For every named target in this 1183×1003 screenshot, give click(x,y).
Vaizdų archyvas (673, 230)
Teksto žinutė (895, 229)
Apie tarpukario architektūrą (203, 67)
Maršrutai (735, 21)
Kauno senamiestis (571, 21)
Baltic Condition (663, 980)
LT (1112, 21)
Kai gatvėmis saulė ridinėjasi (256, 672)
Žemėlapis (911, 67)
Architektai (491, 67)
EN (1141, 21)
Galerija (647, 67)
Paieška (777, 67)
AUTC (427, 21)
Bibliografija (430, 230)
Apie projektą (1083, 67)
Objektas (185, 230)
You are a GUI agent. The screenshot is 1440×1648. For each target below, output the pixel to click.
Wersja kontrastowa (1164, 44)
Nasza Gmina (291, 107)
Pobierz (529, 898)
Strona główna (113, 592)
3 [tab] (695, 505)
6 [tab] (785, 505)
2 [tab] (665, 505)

######

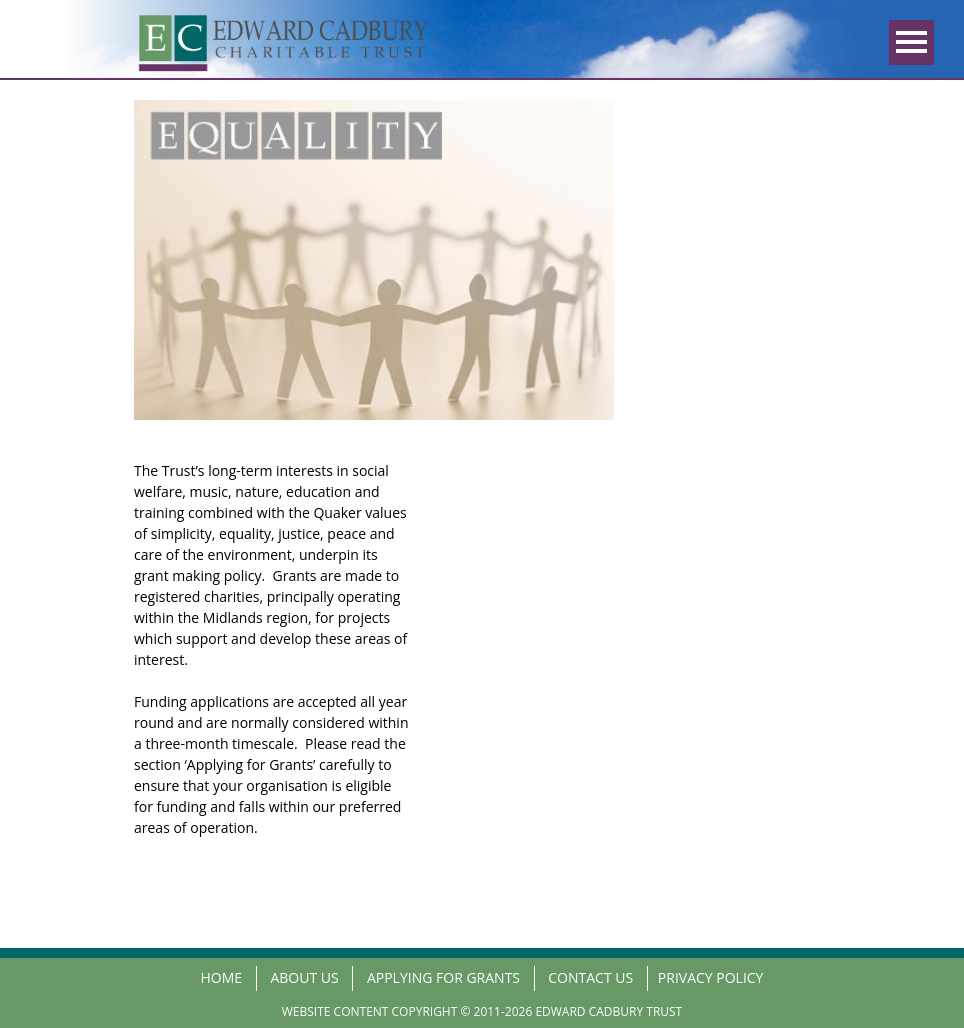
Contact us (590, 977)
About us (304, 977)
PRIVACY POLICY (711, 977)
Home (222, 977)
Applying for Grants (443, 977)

######

INSTRUCTION → Convert the part of the data that opens with the line containing "Architektai (491, 67)" and closes with the line containing "6 [tab] (785, 505)" into a two-column CSV with the headers "query" and "result". Give one row per line, with the line's text and its answer each in a single quoted field and any line breaks replaced by spaces.

ANSWER TO THIS TASK →
query,result
"Architektai","(491, 67)"
"EN","(1141, 21)"
"Galerija","(647, 67)"
"Paieška","(777, 67)"
"AUTC","(427, 21)"
"Bibliografija","(430, 230)"
"Apie projektą","(1083, 67)"
"Objektas","(185, 230)"
"You are a GUI agent. The screenshot is 1440×1648. For each target below, output the pixel to click. Wersja kontrastowa","(1164, 44)"
"Nasza Gmina","(291, 107)"
"Pobierz","(529, 898)"
"Strona główna","(113, 592)"
"3 [tab]","(695, 505)"
"6 [tab]","(785, 505)"